#### [Aim of the task]
Scan the entries below. Report each line where the string "computer" occurs.

#### [Source records]

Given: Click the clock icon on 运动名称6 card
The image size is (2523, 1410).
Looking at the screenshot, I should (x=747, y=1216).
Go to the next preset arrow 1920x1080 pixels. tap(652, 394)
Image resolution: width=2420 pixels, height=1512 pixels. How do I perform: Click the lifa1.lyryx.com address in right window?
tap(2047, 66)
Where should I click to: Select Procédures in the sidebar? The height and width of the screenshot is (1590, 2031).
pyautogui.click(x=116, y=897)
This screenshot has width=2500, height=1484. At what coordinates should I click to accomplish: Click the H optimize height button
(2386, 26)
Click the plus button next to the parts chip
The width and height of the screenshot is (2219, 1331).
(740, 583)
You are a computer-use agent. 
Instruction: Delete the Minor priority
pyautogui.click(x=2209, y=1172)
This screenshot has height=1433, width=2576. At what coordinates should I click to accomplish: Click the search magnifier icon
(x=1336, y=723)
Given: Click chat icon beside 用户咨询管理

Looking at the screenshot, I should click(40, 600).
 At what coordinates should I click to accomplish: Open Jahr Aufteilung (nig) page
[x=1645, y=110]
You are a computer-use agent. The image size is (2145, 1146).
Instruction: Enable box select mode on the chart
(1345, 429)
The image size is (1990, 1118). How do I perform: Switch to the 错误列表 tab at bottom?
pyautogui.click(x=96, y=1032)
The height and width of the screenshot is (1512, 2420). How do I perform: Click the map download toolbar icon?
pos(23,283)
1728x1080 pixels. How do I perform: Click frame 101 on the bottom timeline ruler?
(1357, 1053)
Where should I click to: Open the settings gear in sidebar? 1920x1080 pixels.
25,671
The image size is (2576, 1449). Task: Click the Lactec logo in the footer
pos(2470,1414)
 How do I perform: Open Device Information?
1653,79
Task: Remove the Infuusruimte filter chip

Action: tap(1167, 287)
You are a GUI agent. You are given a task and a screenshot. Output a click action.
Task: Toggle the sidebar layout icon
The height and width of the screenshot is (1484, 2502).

#### [Exercise response]
You are a computer-use agent. 
You are a computer-use agent. The image size is (2145, 1146).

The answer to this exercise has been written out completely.